(Kyiv) La responsable d’Amnistie internationale en Ukraine, Oksana Pokaltchouk, a annoncé sa démission à la suite du rapport de l’ONG reprochant aux forces armées ukrainiennes de mettre en danger des civils, qui a provoqué la colère de Kyiv.

« Je démissionne d’Amnistie internationale en Ukraine », a affirmé Mme Pokaltchouk dans un communiqué sur sa page Facebook dans la nuit de vendredi à samedi, reprochant au rapport publié le 4 août d’avoir sans le vouloir servi « la propagande russe ».

Amnistie avait affirmé vendredi assumer pleinement son rapport reprochant à l’armée ukrainienne de mettre en danger des civils dans sa résistance à l’invasion russe en installant des infrastructures militaires dans des zones habitées.

La publication la veille du document avait suscité l’ire de Kyiv. Le président Volodymyr Zelensky était allé jusqu’à accuser l’ONG de « tenter d’amnistier l’État terroriste » russe, en mettant « la victime et l’agresseur d’une certaine manière sur un pied d’égalité ».

Si vous ne vivez pas dans un pays envahi par des occupants qui le morcellent, vous ne comprenez probablement pas ce que c’est de condamner une armée de défenseurs

Oksana Pokaltchouk, responsable d’Amnistie internationale en Ukraine

La secrétaire générale d’Amnistie internationale, Agnès Callamard, s’est déclarée « désolée » d’apprendre la démission de Mme Pokaltchouk, mais ajouté qu’elle « respectait sa décision ».

« Oksana a été un membre apprécié du personnel d’Amnistie internationale et a dirigé son bureau en Ukraine depuis sept ans, avec de nombreux succès en matière de droits de l’homme », a-t-elle souligné samedi.

« Outil de propagande »

Mme Pokaltchouk a indiqué avoir tenté en vain de convaincre la direction d’Amnistie internationale que le rapport était partiel et ne prenait pas en compte le point de vue du ministère ukrainien de la Défense.

Amnistie a indiqué avoir contacté les responsables du ministère de la Défense le 29 juillet au sujet de ses conclusions, mais n’avoir pas eu de réponse à temps avant la sortie de son rapport.

Selon Mme Pokaltchouk, Amnistie a « donné très peu de temps » au ministère « pour une réponse ».

« Par conséquent, l’organisation a publié un rapport qui semblait involontairement soutenir la version russe. S’efforçant de protéger les civils, ce rapport est devenu un outil de propagande russe », déplore-t-elle.

Dans une précédente publication sur Facebook, Mme Pokaltchouk avait affirmé qu’Amnistie avait ignoré les appels de son équipe à ne pas publier le rapport. « Hier, j’avais le naïf espoir que tout pouvait être arrangé et que ce texte serait remplacé par un autre.

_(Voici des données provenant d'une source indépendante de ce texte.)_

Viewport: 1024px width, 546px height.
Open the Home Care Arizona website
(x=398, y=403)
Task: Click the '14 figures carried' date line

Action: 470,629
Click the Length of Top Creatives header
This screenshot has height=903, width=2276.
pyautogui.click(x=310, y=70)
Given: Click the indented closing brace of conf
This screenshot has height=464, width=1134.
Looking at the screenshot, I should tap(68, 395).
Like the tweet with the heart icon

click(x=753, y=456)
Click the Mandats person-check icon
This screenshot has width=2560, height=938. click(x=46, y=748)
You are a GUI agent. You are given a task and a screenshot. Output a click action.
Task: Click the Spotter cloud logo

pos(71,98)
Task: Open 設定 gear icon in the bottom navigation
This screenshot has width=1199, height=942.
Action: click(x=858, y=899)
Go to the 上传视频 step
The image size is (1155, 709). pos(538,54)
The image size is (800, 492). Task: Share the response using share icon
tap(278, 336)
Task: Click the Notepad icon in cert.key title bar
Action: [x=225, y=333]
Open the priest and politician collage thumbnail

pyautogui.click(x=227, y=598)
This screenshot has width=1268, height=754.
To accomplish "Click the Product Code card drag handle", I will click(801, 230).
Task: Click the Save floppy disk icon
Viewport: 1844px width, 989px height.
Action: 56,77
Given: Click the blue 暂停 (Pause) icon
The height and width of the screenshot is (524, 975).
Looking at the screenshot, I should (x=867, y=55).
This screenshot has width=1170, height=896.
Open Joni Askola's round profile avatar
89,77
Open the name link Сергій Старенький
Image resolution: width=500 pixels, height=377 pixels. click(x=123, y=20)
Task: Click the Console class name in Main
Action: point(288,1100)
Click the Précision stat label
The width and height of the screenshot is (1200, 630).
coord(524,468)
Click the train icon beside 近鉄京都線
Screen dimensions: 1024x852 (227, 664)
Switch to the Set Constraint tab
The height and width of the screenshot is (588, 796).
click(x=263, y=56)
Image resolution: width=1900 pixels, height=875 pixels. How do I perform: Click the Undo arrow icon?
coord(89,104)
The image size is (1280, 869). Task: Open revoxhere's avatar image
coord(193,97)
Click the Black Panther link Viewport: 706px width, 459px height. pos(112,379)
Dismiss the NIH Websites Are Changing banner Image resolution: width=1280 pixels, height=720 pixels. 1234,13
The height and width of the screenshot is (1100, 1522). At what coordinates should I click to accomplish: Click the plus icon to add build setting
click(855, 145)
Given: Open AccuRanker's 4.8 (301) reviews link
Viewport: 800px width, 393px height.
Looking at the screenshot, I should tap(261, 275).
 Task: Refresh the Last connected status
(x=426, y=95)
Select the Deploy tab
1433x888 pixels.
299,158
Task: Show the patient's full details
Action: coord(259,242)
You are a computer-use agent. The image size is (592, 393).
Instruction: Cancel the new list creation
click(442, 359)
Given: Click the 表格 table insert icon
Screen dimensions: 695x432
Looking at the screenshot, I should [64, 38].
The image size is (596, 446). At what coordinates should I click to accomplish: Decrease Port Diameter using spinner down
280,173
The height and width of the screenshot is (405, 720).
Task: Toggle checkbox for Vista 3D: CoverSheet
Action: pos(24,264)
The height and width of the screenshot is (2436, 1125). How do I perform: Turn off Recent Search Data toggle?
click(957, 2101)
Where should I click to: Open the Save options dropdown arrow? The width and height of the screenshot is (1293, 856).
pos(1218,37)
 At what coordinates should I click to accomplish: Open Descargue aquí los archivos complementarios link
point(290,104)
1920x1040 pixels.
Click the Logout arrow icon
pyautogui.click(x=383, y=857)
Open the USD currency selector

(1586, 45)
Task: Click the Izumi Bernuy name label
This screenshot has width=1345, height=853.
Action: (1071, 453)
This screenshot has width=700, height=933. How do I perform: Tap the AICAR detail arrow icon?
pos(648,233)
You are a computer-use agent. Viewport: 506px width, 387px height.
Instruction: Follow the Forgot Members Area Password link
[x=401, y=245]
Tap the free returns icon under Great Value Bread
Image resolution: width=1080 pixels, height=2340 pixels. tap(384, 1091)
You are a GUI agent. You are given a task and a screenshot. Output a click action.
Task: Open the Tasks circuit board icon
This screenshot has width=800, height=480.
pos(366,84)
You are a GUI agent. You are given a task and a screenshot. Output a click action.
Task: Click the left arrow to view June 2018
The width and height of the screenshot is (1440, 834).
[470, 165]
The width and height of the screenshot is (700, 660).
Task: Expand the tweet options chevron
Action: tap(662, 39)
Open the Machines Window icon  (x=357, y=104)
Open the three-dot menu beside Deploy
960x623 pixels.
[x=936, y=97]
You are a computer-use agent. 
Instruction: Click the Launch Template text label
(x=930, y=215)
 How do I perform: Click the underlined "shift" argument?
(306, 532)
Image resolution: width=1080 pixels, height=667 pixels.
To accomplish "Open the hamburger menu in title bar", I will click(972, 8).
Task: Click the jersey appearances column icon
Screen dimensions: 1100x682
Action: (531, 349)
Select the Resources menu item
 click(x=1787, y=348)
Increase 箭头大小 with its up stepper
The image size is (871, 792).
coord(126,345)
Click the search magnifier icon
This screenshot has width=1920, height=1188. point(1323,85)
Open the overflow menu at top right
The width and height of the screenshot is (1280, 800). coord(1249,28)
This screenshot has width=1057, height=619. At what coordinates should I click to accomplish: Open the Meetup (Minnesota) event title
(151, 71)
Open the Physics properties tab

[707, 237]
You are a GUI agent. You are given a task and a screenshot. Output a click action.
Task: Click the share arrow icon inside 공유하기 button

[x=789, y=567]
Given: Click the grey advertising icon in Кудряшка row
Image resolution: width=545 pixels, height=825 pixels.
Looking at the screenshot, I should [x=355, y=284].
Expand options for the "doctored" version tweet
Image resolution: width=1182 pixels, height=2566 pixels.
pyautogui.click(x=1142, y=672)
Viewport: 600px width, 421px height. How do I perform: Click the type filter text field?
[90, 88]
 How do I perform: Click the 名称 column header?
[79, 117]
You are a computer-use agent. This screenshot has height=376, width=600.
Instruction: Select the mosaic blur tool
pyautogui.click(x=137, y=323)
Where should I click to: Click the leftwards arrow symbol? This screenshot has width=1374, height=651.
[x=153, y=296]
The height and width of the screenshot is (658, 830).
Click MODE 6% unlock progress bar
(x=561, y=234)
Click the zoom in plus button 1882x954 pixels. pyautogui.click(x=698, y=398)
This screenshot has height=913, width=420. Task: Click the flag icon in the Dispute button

Mais aujourd’hui, j’ai réalisé que cela n’arriverait pas », ajoute-t-elle.  

Vendredi, Agnès Callamard avait assuré que les conclusions du rapport étaient « fondées sur des preuves obtenues lors d’investigations de grande ampleur soumises aux mêmes normes rigoureuses et processus de vérification que tout le travail d’Amnistie internationale ».

Dans son rapport publié au terme d’une enquête de quatre mois, Amnistie a accusé l’armée ukrainienne d’établir des bases militaires dans des écoles et des hôpitaux et de lancer des attaques depuis des zones peuplées, une tactique qui viole selon elle le droit humanitaire international.

Amnistie a toutefois insisté sur le fait que les tactiques ukrainiennes ne « justifient en aucun cas les attaques russes aveugles » qui ont frappé les populations civiles.

Le chef de la diplomatie ukrainienne, Dmytro Kouleba, s’était dit « indigné » par les accusations « injustes » d’Amnistie internationale qui, selon lui, crée « un faux équilibre entre l’oppresseur et la victime ».